“Plum pudding and pieces of pie,
My mother she gave me for telling a lie,
So much that I thought I should die,
For lumps of plum pudding and pieces of pie.”
We mix in currants, raisins, cloves, diced ginger and preserved orange peel and bind it with eggs, resulting in a wet, dense ball that Day declares “perfect for shot-putting.” Instead we push it into a Victorian-era greased “kosiki” mold, which resembles a castle with a central tower and four surrounding cupolas, where it will be boiled in a pot of water.
With their mix of prosaic and exotic ingredients, holiday puddings were the sorts of dishes the nobility would prepare for the poor on Christmas, doing their benevolent duty on a day that still celebrates hospitality and neighborliness.
“I call myself a culinary ancestor worshipper. It’s all about the people. There are voices from the past trying to explain how to do it.” He adds, “technology is the key.”
Turning our attention to dinner, we prepare a horizontal “cradle spit” caging an eight-pound standing rib roast rigged to a wind-up jack advanced by a slowly descending iron ball. “This is the sound of the 18th-century kitchen,” proclaims Day of the creaking cadence that will pace us over the next several hours while we construct a Christmas pie.
Though pies most often connote dessert today, their savory incarnations were an early form of food preservation. Meat pies could be cooled, drained of their juices via a hole carefully cut into the bottom of the pastry, and refilled with clarified butter, keeping without refrigeration for three months or more, like a canned good.
For our Christmas pie, we employ an elliptical-shaped, six-inch-tall mold with a nipped waist, fluted sides and hinged ends, lining it in pastry crust. Next we fill it with an assortment of poultry – “We tend to eat birds at Christmas when wild food is at its best, its plumpest” – layering in seasoned ground turkey with the breasts of turkey, chicken, partridge, pigeon and goose. Topping it with crust, we decorate the lid with pastry cut from fern-shaped wooden molds and form a rose of pastry petals.

Task requirements:
[1] From the passage on historical Christmas cooking, extract the text from "With their mix" up to and including "hospitality and neighborliness.".
[2] Say whether each statement agrees with the passage on historical Christmas cooking, and quote the words that decide it. (a) The "kosiki" mold used for the pudding looks like a castle. (b) The standing rib roast on the spit weighs six pounds. (c) Meat pies refilled with clarified butter could keep without refrigeration for three months or more.

Excerpted data:
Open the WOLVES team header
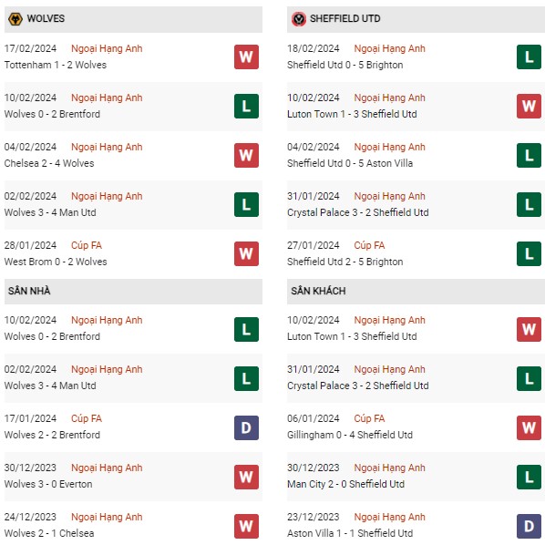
---
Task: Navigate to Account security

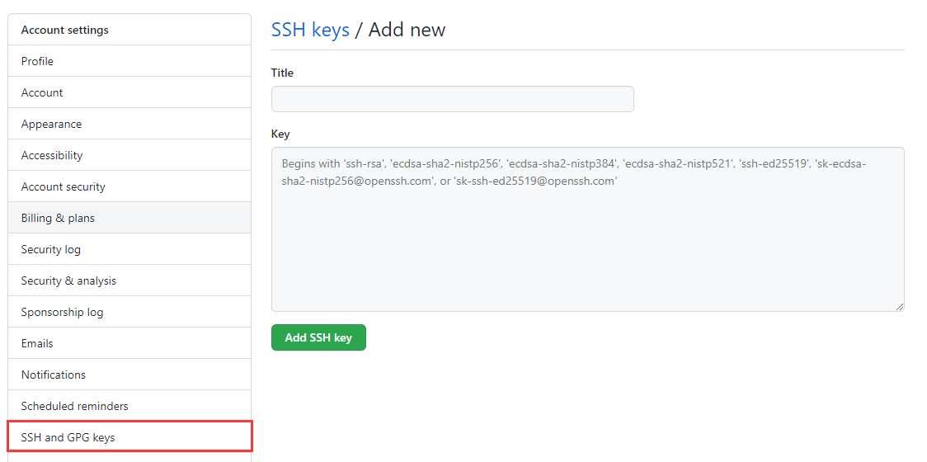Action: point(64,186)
...
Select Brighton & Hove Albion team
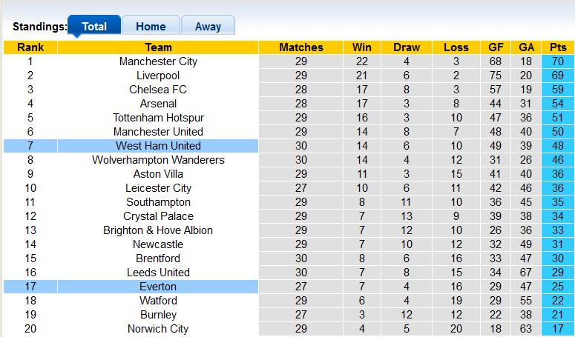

Numbered answers:
[1]
With their mix of prosaic and exotic ingredients, holiday puddings were the sorts of dishes the nobility would prepare for the poor on Christmas, doing their benevolent duty on a day that still celebrates hospitality and neighborliness.

[2]
(a) Yes: "which resembles a castle with a central tower and four surrounding cupolas"
(b) No: "an eight-pound standing rib roast"
(c) Yes: "refilled with clarified butter, keeping without refrigeration for three months or more"